WORK REQUEST:
Gather each line of the records where "orange" appears.

....................

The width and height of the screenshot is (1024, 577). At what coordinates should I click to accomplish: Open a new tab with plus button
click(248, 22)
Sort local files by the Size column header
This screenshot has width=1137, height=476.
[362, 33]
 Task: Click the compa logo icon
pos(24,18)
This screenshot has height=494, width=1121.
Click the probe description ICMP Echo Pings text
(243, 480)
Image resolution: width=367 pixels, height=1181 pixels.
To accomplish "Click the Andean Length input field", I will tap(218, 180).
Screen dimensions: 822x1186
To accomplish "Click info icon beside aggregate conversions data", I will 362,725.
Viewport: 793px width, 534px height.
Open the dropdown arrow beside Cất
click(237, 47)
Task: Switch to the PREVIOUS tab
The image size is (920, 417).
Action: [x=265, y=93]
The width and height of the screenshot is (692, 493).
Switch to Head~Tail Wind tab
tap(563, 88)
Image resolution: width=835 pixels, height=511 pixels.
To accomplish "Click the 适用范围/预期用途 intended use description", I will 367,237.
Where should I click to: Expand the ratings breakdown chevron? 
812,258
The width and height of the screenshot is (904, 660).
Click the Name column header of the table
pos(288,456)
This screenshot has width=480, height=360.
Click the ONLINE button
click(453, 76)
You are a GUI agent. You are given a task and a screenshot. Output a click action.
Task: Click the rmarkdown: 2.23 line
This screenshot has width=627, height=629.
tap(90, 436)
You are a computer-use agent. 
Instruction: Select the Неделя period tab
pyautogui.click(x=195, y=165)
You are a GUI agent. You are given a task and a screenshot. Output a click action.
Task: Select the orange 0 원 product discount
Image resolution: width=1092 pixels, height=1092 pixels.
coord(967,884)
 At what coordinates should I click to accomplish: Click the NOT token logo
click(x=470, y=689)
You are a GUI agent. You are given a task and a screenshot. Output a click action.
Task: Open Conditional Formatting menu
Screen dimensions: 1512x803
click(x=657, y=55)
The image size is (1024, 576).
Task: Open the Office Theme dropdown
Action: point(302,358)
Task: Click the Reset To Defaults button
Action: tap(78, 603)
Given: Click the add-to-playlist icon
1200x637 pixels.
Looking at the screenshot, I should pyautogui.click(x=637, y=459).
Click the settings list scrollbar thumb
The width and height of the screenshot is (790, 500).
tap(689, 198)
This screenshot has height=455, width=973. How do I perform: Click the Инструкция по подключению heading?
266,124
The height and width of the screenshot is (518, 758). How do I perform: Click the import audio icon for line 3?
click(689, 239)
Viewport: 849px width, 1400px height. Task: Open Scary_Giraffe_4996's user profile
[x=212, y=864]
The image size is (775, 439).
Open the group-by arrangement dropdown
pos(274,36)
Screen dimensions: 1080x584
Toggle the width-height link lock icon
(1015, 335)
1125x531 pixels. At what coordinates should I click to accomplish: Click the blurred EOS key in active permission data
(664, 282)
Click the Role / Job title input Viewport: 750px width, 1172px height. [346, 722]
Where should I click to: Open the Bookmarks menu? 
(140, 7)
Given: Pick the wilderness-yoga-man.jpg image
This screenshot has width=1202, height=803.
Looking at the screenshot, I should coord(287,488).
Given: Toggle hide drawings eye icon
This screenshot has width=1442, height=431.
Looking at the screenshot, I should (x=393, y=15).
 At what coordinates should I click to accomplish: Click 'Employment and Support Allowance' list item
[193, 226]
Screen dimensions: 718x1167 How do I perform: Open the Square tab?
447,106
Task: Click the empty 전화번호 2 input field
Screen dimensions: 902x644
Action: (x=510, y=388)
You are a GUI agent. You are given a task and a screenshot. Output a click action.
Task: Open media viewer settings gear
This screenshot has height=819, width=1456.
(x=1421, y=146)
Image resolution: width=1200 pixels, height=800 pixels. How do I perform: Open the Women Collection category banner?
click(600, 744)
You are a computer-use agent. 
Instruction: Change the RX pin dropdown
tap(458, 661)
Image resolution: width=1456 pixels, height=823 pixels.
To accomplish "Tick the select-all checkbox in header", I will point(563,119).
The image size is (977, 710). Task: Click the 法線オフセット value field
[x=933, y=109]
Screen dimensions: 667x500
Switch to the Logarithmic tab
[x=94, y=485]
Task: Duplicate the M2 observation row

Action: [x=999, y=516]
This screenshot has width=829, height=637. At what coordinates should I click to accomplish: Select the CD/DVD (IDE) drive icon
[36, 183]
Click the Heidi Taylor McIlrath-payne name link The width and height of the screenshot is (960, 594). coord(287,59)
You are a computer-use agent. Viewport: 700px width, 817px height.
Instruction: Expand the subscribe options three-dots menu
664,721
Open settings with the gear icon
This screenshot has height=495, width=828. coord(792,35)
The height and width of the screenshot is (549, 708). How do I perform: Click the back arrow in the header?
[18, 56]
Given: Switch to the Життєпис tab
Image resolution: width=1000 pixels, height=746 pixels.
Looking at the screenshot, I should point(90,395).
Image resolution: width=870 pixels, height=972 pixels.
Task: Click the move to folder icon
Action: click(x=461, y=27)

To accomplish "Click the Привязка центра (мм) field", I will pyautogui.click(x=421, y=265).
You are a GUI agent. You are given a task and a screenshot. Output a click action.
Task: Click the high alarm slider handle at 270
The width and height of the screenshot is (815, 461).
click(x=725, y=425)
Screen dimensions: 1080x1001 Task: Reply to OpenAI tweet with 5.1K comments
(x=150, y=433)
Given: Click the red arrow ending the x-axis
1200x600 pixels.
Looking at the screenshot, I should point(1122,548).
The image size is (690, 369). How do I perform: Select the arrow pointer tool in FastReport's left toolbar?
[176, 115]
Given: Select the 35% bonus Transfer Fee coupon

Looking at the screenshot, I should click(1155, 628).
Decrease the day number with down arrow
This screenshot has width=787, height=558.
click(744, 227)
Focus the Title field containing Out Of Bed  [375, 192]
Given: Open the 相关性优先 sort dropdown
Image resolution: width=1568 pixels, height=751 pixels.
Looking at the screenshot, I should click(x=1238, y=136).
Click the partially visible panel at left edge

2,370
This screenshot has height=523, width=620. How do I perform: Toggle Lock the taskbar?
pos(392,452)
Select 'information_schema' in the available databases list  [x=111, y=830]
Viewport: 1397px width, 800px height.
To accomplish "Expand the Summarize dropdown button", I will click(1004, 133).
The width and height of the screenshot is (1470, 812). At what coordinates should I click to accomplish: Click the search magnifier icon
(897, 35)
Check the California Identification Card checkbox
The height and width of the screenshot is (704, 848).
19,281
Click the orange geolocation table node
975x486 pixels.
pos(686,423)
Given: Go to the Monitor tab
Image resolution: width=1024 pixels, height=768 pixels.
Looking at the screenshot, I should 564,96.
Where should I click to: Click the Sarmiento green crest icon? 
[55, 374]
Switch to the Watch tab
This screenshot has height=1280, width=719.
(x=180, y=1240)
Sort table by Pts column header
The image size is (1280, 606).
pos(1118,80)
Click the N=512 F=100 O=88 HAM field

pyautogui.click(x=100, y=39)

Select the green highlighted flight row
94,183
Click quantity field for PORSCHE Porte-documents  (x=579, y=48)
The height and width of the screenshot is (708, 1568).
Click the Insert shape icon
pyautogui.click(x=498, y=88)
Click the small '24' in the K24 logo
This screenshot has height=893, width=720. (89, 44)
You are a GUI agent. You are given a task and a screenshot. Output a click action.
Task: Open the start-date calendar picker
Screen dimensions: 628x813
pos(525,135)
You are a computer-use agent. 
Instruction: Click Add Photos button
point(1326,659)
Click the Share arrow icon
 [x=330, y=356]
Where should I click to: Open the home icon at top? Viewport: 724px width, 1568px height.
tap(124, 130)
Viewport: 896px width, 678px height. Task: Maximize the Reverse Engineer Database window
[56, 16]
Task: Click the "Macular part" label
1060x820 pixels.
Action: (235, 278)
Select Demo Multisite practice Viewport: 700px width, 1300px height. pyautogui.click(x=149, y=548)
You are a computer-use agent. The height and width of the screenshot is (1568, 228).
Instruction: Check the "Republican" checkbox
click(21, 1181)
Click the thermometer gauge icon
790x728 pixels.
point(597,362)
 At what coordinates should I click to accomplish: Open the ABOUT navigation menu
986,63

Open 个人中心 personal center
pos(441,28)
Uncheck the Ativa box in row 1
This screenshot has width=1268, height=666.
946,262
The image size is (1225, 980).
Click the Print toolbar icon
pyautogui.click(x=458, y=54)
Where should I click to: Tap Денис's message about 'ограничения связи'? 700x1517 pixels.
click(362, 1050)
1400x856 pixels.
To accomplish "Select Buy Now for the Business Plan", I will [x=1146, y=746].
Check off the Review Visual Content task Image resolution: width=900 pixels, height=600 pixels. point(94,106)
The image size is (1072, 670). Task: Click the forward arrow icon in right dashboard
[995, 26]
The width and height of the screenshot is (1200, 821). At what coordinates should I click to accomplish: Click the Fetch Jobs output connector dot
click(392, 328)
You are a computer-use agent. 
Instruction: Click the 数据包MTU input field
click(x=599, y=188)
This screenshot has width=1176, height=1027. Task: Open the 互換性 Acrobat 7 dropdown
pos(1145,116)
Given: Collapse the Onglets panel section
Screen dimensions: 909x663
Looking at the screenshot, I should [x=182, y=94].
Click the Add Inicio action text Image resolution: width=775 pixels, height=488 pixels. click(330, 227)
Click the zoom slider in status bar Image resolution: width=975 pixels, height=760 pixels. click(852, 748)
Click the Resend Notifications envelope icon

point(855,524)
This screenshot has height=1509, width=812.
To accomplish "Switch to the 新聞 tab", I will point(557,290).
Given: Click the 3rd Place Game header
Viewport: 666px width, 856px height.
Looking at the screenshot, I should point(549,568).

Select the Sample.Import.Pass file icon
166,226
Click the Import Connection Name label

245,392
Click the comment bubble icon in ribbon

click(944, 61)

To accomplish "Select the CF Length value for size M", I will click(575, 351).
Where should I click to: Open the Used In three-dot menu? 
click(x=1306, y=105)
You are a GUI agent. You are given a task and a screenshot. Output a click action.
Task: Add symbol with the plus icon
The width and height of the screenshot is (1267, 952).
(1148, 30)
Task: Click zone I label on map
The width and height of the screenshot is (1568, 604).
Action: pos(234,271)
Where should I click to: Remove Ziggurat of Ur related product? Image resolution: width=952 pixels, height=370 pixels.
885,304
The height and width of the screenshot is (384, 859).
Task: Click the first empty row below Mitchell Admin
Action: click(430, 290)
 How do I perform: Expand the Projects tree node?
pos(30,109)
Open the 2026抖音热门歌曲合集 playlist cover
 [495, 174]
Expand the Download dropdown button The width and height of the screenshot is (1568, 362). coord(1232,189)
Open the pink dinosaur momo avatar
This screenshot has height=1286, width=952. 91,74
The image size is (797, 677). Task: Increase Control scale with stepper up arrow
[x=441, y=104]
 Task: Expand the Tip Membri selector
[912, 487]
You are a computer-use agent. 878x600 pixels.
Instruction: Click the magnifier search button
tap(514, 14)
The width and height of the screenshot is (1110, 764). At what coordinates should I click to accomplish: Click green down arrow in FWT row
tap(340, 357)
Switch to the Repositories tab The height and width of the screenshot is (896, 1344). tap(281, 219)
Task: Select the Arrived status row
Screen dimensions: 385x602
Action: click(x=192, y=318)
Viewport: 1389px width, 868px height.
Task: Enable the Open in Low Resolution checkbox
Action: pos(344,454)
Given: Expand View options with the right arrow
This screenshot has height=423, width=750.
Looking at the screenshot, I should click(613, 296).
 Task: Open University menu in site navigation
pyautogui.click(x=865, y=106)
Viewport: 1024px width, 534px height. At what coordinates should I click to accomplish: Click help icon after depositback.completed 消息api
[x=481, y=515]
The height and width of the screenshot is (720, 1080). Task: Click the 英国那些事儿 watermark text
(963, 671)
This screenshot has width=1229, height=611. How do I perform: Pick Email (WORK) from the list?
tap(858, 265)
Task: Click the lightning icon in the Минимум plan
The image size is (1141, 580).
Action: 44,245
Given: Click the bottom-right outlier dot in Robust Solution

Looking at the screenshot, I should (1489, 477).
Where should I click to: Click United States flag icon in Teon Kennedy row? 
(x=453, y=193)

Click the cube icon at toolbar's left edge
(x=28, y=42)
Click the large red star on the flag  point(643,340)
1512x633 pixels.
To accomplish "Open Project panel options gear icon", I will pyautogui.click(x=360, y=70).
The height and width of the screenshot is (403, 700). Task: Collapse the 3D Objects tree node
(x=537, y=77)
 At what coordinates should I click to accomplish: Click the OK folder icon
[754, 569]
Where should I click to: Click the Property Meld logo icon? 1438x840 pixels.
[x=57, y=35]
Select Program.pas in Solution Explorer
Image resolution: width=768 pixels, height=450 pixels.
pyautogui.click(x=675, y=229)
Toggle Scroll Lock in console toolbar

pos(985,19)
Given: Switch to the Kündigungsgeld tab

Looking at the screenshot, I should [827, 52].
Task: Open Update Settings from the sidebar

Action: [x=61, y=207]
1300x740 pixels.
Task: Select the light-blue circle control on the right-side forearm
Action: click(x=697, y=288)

....................

RESPONSE TO THE EXERCISE:
Task: Select the orange 0 원 product discount
Click the orange geolocation table node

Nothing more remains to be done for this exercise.